[DATA FOR THIS EXERCISE]
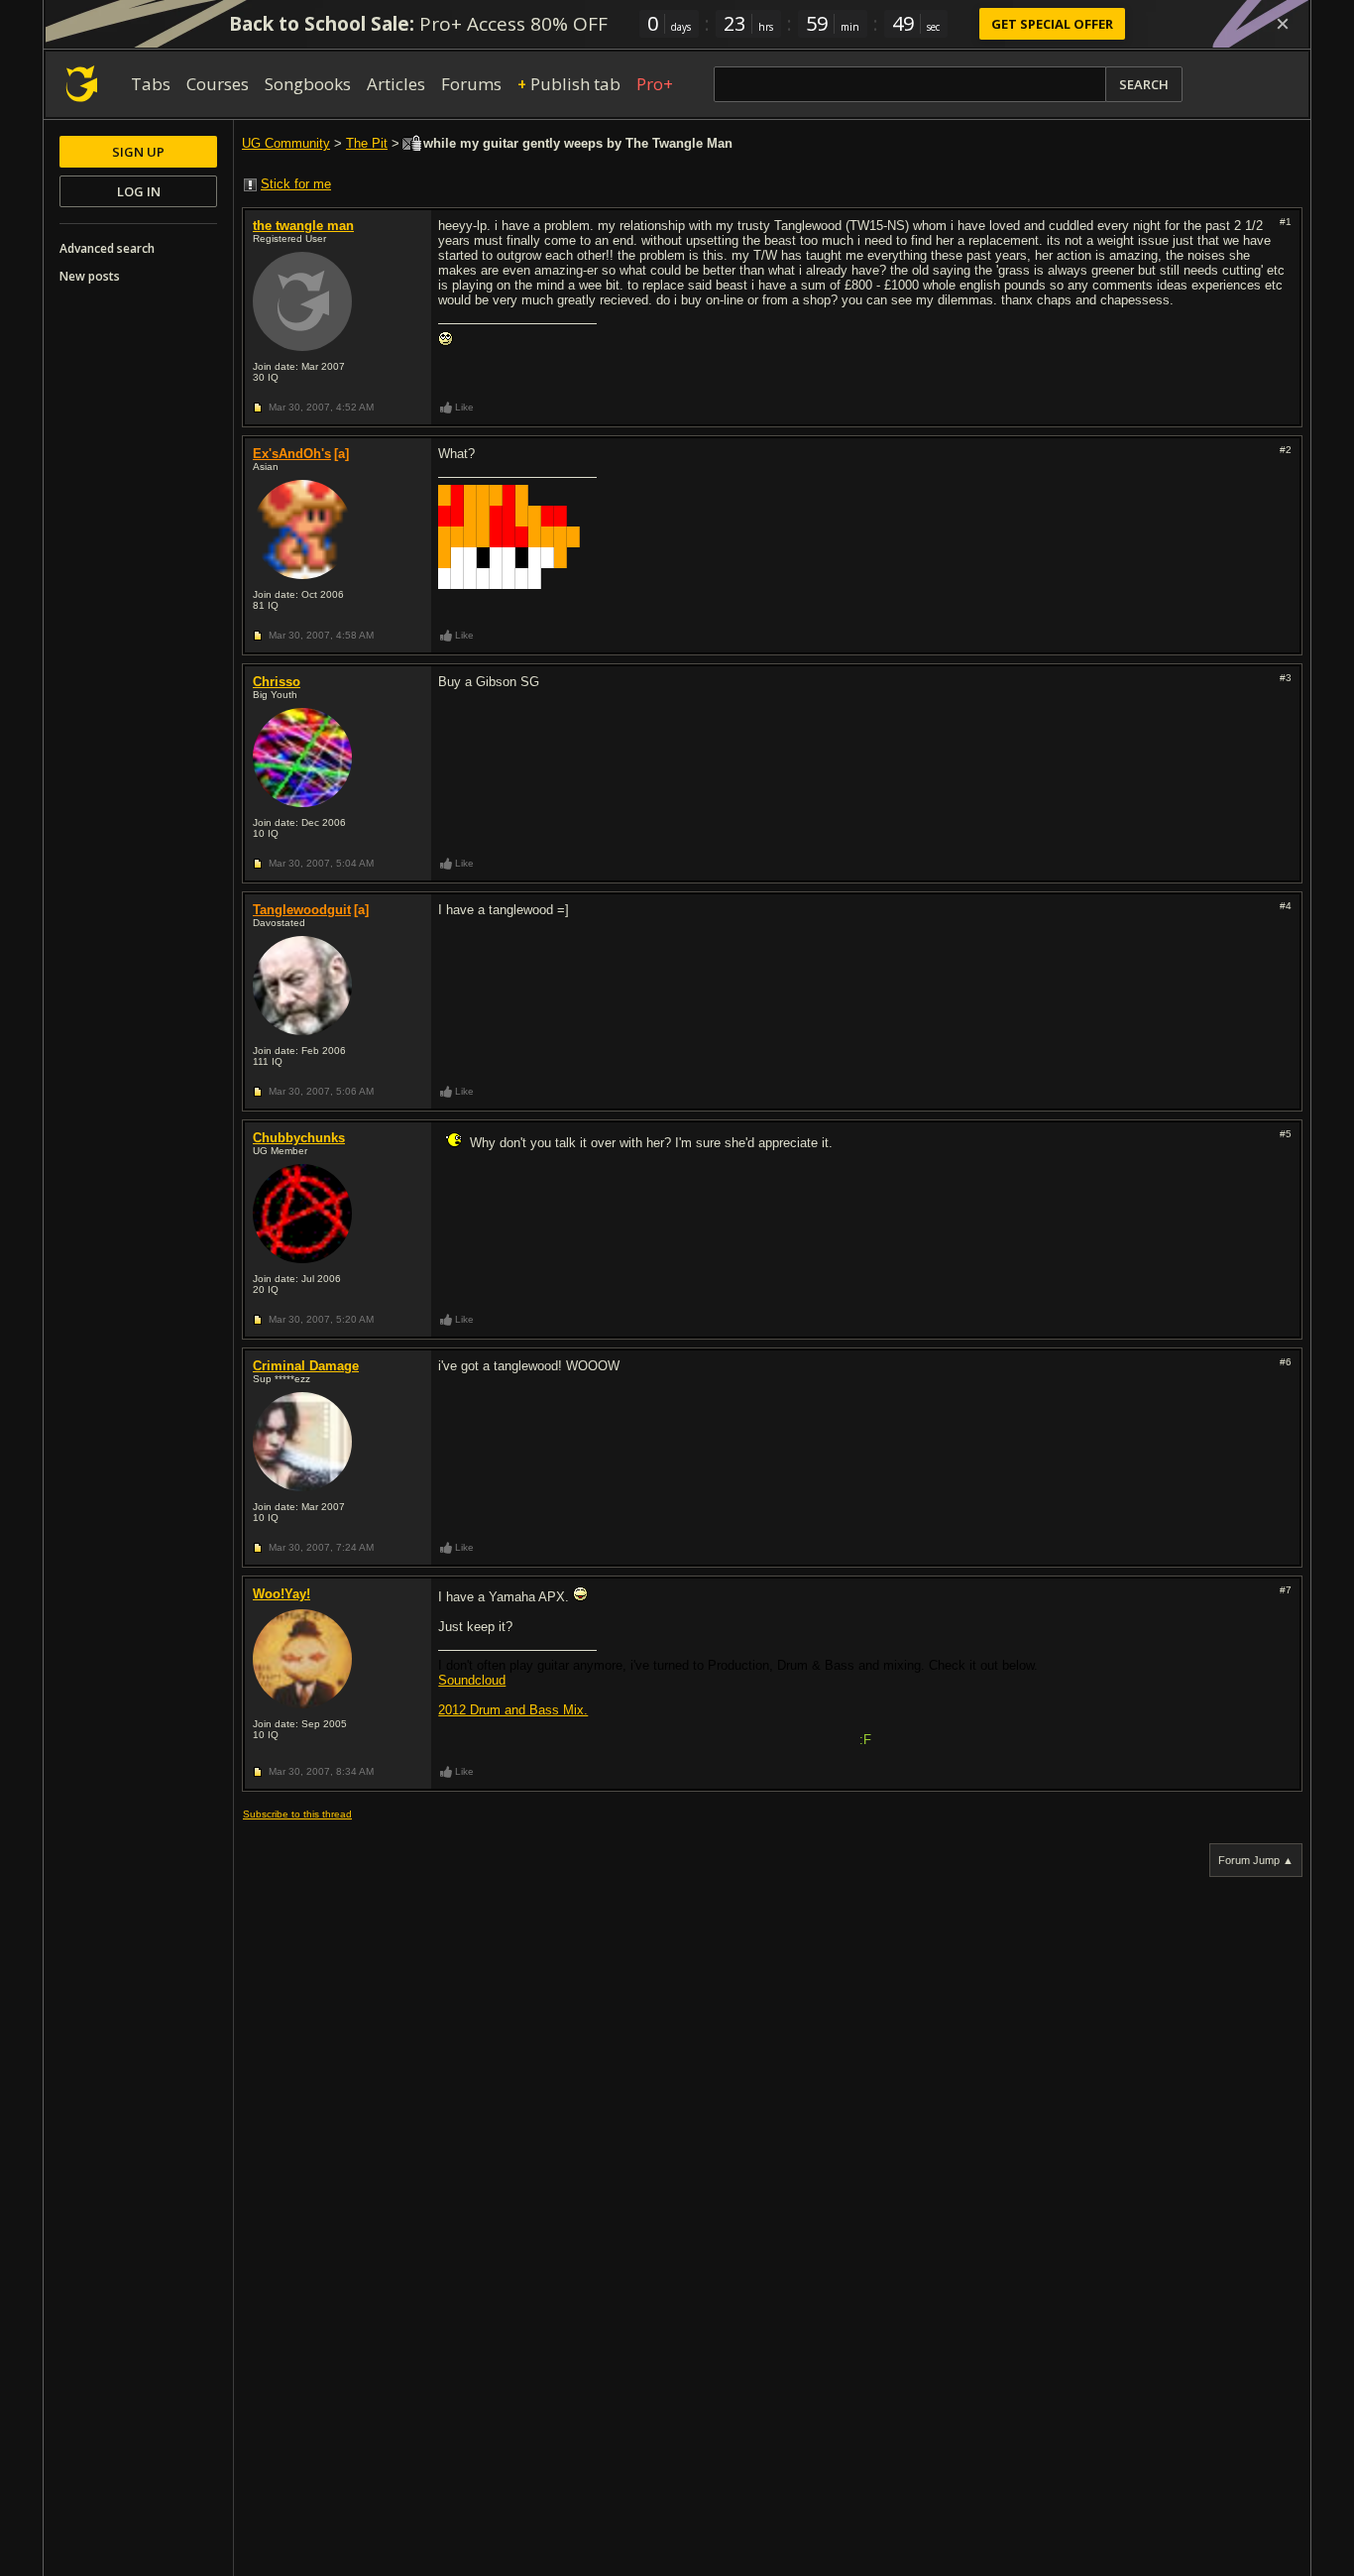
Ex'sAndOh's (292, 453)
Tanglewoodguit (302, 909)
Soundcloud (472, 1680)
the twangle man (303, 225)
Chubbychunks (299, 1137)
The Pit (367, 143)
[/DATA FOR THIS EXERCISE]
#### [YOUR ASSIGNMENT]
The entries are to be written out again exactly, though without any images.

#### [RESULT OF THE EXERCISE]
Ex'sAndOh's (292, 453)
Tanglewoodguit (302, 909)
Soundcloud (472, 1680)
the twangle man (303, 225)
Chubbychunks (299, 1137)
The Pit (367, 143)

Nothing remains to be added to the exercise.